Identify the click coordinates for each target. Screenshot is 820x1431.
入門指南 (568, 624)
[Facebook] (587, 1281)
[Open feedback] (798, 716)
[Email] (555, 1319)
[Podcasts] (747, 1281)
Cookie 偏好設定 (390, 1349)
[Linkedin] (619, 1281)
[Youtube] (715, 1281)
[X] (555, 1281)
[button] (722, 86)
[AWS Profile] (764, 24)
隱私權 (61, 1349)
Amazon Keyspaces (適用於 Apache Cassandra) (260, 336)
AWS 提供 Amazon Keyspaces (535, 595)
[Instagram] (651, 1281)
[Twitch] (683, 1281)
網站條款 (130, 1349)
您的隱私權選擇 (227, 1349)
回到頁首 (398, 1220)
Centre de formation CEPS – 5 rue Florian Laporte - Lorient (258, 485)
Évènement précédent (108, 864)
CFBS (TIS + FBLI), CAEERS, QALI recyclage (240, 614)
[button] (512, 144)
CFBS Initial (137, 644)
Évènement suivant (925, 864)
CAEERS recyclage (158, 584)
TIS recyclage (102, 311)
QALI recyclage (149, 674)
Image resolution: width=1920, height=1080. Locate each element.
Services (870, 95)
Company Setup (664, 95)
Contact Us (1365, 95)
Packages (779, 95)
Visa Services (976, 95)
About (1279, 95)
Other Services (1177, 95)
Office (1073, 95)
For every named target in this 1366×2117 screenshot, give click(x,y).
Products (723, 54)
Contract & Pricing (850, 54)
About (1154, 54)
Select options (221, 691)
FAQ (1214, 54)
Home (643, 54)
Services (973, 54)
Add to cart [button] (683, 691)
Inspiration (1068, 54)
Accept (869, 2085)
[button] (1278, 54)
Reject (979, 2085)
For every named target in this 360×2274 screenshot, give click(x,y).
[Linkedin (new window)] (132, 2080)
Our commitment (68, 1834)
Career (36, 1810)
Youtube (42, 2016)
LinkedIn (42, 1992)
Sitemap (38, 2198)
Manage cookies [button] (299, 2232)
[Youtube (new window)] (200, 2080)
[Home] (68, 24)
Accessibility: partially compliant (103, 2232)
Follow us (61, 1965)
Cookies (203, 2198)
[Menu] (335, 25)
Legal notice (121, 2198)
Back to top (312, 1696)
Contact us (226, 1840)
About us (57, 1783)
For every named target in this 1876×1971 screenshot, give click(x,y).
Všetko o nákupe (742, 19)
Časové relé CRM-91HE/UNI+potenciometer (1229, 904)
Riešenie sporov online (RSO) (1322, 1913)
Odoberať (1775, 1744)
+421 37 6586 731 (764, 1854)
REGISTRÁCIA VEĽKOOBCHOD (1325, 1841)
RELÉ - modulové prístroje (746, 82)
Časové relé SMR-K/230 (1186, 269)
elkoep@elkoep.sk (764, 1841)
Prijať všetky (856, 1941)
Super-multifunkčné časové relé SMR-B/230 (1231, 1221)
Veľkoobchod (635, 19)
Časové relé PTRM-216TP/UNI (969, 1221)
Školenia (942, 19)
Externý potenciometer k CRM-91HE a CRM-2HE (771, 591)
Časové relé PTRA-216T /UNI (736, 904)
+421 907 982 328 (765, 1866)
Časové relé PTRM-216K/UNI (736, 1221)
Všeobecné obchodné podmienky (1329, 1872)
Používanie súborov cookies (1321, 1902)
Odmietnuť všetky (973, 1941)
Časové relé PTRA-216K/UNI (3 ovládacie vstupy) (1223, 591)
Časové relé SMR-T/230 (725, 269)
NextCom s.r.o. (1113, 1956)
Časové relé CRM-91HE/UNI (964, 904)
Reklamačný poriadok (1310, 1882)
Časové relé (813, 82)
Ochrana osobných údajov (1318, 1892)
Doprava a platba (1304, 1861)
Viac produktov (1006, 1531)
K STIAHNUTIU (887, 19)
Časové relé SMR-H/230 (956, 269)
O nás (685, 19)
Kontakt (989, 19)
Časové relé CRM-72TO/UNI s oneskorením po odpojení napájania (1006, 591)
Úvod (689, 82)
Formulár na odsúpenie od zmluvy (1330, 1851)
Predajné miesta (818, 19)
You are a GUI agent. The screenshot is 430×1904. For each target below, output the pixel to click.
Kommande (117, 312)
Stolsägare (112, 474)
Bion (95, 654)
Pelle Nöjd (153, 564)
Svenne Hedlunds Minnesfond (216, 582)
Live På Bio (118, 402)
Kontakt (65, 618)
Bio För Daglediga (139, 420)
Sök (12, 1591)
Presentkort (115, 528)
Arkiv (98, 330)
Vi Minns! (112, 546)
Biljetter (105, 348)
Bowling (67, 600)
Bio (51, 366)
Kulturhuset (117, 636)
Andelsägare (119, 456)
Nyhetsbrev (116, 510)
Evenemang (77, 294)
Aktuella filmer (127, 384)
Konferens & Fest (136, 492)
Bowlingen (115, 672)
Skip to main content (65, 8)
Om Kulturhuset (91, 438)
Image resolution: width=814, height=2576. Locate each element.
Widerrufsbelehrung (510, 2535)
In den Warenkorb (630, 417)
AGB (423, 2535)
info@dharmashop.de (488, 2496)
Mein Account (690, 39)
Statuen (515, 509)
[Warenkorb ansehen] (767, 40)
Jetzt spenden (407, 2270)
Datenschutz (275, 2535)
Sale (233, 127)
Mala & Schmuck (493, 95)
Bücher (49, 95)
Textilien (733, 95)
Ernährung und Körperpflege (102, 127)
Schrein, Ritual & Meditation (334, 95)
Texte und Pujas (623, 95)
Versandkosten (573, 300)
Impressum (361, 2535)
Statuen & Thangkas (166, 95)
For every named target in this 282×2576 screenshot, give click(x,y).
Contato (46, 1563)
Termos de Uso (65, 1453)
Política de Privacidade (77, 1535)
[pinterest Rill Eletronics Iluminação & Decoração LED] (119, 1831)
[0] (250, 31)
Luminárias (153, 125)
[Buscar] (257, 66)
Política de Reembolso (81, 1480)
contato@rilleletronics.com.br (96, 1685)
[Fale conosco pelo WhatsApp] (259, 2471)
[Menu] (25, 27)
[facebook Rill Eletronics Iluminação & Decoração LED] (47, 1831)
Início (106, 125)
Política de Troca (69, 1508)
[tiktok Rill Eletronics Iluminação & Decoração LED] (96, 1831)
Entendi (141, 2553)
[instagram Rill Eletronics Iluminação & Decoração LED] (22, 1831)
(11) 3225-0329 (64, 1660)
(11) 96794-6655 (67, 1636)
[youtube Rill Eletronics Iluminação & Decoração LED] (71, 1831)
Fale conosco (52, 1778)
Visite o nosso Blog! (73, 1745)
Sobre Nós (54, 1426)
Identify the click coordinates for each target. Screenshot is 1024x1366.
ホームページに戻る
--------
**Goal of the exercise**
Beginning with the line that has "Reject (979, 2085)" and ending with the line that has "Časové relé PTRM-216K/UNI (736, 1221)", set down the lines above exactly and include no others.

**Exercise output**
Reject (979, 2085)
For every named target in this 360×2274 screenshot, give click(x,y).
[Linkedin (new window)] (132, 2080)
Our commitment (68, 1834)
Career (36, 1810)
Youtube (42, 2016)
LinkedIn (42, 1992)
Sitemap (38, 2198)
Manage cookies [button] (299, 2232)
[Youtube (new window)] (200, 2080)
[Home] (68, 24)
Accessibility: partially compliant (103, 2232)
Follow us (61, 1965)
Cookies (203, 2198)
[Menu] (335, 25)
Legal notice (121, 2198)
Back to top (312, 1696)
Contact us (226, 1840)
About us (57, 1783)
For every named target in this 1876×1971 screenshot, give click(x,y).
Všetko o nákupe (742, 19)
Časové relé CRM-91HE/UNI+potenciometer (1229, 904)
Riešenie sporov online (RSO) (1322, 1913)
Odoberať (1775, 1744)
+421 37 6586 731 (764, 1854)
REGISTRÁCIA VEĽKOOBCHOD (1325, 1841)
RELÉ - modulové prístroje (746, 82)
Časové relé SMR-K/230 (1186, 269)
elkoep@elkoep.sk (764, 1841)
Prijať všetky (856, 1941)
Super-multifunkčné časové relé SMR-B/230 (1231, 1221)
Veľkoobchod (635, 19)
Časové relé PTRM-216TP/UNI (969, 1221)
Školenia (942, 19)
Externý potenciometer k CRM-91HE a CRM-2HE (771, 591)
Časové relé PTRA-216T /UNI (736, 904)
+421 907 982 328 (765, 1866)
Časové relé PTRM-216K/UNI (736, 1221)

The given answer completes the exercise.